John Henry Ramirez został skazany na karę śmierci za zabicie pracownika sklepu spożywczego. Kara zostanie wykonana poprzez podanie zastrzyku z trucizną.
W tzw. "celi śmierci" w Teksasie nie mogą przebywać doradcy duchowi w żadnej postaci. Mężczyźnie jednak udało się przekonać sąd, by pastor był przy nim w chwili utraty życia.
Ramirez stara się, aby jego pastor położył na niego ręce i modlił się nad nim podczas egzekucji. Są to tradycyjne formy religijne – napisał prezes sądu John Roberts w piśmie do ośmiu sędziów, którzy decydowali o jego karze.
Sąd zgodził się na to, żeby nie naruszać prawa federalnego. Każdy więzień ma możliwość praktykowania religii.
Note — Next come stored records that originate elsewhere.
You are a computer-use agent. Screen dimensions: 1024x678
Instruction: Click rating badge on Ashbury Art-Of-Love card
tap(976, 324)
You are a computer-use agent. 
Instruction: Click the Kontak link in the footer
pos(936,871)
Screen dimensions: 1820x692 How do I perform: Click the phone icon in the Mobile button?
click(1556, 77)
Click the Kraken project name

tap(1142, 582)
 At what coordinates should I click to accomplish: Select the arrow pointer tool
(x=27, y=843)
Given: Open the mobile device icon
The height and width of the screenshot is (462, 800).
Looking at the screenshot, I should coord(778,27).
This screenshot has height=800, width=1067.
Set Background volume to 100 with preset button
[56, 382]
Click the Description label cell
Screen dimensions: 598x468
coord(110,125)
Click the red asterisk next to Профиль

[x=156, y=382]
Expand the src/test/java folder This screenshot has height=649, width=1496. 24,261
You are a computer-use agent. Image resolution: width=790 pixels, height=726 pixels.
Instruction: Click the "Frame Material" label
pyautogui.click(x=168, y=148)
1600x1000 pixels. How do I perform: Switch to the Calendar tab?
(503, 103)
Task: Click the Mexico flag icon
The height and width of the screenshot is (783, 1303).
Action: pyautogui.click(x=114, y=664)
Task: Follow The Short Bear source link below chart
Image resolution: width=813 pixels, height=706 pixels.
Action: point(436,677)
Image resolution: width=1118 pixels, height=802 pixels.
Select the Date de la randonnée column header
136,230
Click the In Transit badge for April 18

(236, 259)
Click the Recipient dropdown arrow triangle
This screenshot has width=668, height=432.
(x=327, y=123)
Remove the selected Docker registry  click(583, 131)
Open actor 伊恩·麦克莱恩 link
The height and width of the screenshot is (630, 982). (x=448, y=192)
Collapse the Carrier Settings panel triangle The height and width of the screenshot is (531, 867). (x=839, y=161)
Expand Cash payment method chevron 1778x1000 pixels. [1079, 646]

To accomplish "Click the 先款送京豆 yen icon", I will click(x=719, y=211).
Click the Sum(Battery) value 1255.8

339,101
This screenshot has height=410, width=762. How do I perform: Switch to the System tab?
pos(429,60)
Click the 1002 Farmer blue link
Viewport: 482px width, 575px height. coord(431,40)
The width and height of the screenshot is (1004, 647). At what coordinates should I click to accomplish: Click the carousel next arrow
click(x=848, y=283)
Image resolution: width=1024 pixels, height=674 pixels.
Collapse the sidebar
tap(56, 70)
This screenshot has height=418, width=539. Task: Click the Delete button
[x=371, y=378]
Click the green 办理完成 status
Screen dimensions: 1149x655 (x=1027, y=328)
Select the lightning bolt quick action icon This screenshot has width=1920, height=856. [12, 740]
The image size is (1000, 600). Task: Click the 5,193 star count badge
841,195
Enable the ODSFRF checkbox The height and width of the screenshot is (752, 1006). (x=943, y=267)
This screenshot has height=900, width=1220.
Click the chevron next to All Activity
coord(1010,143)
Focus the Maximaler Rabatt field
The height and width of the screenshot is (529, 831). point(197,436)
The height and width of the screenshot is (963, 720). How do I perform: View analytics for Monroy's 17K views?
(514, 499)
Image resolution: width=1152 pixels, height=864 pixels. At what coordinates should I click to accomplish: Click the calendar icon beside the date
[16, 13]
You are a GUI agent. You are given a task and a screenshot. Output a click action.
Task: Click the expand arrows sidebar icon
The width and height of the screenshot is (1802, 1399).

A obecność pastora "w chwili, gdy człowiek jest chory lub umiera" jest zgodne z wyznaniem baptystycznym, do którego należy skazany.
Istnieje bogata historia modlitwy duchownych w czasie egzekucji więźnia, sięgająca czasów na długo, długo przed założeniem naszego narodu - mówił mediom Roberts.
Zdaniem niektórych Ramirez specjalnie opóźniał swoją egzekucję. Sąd Najwyższy zablokował ją, mimo wcześniejszych planów przeprowadzenia jej 8 września 2021 r. Wszystko po to, aby dać mu czas na przedstawienie swojego stanowiska w tej sprawie.
Więzień dźgnął pracownika sklepu nożem 29 razy i ukradł... 1,25 dolara. Doszło do tego w 2004 roku.